THE LUTE

AND

ITS

POETRIE

THE LUTE AND ITS POETRIE

The lute song permeated into so many aspects of the English life: from the songs written for the Queen at court, to the songs sung in the theatre, to the folk songs that were woven into highly complex lute solos – music and poetry was inseparable from the high societal life style. Performed in the original pronunciation of the time, “The Lute and its Poetrie” combines the drama and theatre of declamation with the refinement and poise of the song.

During the reign of Queen Elizabeth I, knights came and went defending her honour and winning her favour. Of those knights, our programme includes poetry of the Earl of Essex and poetry dedicated to Sir Henry Lee – two knights famous for very different reasons. After a long and tumultuous relationship with the Queen turned sour, the Earl of Essex was beheaded for treason in 1601. Sir Henry Lee, on the other hand, was celebrated for his dedication to protecting his sovereign and at his retirement, Dowland dedicated “His Golden Locks” to this aging prolific knight. The poem “Soldiers are like the armour that they wear” was written by Richard Mynshall, a soldier fighting in the Earl of Essex‟s failed military campaign in Ireland. It depicts a grim scene of young boys meeting their untimely deaths in wars they do not belong in.

Another hero enters the stage with our setting of the English folk song “My Robin is to the greenwood gone” or “Bonny sweet Robin”, which became famous during the Robin Hood craze in the late 16th century.The text is referenced by Ophelia as she descends into madness in Shakespeare‟s Hamlet.

The programme reaches its critical climax with “In darknesse let mee dwell”. John Dowland, the true master of melancholic song, created the pinnacle of the repertoire with this darkest of songs. It has biting discords on words as „sorrow‟ and „woes‟ as can be expected, but also influences of the Italian baroque can be heard in the strange and beautiful melody rising from the words with a sense of inevitability, expressing an emotional intensity unsurpassed in any other song at that time.

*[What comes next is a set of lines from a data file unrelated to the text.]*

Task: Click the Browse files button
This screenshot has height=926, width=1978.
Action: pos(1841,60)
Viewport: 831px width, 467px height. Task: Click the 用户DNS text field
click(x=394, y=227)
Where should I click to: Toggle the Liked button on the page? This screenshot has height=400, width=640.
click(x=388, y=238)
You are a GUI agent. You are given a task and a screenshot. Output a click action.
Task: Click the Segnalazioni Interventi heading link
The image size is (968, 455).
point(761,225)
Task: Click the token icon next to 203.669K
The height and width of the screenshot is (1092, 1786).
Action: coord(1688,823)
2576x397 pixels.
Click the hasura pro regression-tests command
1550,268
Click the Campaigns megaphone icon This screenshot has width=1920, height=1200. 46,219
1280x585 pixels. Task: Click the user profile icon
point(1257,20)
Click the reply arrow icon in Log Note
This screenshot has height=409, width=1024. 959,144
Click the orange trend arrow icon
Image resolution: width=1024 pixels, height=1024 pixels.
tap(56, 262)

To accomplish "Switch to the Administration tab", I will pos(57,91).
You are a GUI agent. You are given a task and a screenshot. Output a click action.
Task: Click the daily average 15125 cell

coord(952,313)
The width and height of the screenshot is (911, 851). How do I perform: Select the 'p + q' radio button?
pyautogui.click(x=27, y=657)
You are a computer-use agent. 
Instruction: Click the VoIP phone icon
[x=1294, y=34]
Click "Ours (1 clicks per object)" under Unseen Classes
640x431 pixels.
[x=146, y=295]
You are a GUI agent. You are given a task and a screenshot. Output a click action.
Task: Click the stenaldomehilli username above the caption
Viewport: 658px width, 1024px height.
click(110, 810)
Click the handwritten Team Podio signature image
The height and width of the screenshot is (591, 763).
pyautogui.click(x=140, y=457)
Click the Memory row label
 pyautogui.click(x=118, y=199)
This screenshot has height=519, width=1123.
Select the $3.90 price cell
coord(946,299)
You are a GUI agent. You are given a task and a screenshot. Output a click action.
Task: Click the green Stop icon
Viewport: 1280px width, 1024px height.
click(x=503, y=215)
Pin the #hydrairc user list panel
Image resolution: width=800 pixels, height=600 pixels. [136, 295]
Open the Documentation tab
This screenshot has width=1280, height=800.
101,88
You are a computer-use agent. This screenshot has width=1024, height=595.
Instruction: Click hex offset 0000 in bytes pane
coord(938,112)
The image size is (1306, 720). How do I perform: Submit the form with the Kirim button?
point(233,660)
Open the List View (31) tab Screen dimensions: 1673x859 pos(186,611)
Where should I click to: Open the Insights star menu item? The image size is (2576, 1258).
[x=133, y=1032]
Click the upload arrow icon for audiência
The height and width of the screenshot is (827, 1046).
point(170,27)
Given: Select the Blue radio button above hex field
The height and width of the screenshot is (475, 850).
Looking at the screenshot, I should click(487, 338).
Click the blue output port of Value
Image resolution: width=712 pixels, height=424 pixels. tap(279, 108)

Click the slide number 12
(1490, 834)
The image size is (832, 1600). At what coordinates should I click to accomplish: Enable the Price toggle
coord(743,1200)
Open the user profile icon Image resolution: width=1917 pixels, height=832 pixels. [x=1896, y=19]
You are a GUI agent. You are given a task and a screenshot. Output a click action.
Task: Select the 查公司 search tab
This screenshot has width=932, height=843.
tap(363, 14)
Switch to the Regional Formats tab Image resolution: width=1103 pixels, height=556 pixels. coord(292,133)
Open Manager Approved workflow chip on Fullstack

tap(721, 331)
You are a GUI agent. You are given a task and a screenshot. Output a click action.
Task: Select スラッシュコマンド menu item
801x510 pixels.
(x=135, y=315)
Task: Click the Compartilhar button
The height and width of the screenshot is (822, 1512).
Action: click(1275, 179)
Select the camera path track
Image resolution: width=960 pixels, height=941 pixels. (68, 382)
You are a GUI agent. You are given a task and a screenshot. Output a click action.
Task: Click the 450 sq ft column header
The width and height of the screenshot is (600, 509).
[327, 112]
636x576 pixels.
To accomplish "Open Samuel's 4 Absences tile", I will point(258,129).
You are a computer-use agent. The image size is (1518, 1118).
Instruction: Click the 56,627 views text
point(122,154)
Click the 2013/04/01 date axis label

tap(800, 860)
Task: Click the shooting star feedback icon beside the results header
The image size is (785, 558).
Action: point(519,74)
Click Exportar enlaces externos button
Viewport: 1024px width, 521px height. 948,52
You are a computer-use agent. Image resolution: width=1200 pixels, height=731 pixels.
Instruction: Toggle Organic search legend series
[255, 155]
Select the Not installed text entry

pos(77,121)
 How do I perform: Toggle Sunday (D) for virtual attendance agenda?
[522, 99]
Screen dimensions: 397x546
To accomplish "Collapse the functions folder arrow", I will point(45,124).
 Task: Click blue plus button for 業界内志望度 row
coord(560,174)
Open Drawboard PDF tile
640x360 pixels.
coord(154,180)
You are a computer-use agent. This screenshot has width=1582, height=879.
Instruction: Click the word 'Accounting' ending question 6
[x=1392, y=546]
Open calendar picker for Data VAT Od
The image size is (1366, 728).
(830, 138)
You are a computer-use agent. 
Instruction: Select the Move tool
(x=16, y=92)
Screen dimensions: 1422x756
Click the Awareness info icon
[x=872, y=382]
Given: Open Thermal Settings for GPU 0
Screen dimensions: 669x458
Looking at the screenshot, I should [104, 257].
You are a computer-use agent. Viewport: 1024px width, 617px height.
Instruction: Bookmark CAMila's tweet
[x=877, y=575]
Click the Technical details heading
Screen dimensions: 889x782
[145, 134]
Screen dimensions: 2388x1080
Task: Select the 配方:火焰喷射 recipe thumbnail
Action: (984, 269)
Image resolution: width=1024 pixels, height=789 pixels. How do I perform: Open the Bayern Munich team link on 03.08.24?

“The Old Couple, a Comedie” written by Thomas May is about the relationship between two lovers in the twilight years of their lives. Their love is ridiculed by onlookers and in the scene in which “Deare do not your faire beauty wrong” is sung, a servant reads a love letter written from the old man to his old woman.

Composers: John Dowland (1563 – 1626), Thomas Campion  (1567 – 1620), Thomas Ford (1580 – 1648), Thomas Morley (1557 – 1602), Michael Cavendish (1565 – 1628), Phillip Rosseter (1568 – 1623), Robert Parsons (1535 – 1571), Daniel Batchelar (1572 – 1619), Anthony Holborne (1545 – 1602), Robert Johnson (1583 – 1633)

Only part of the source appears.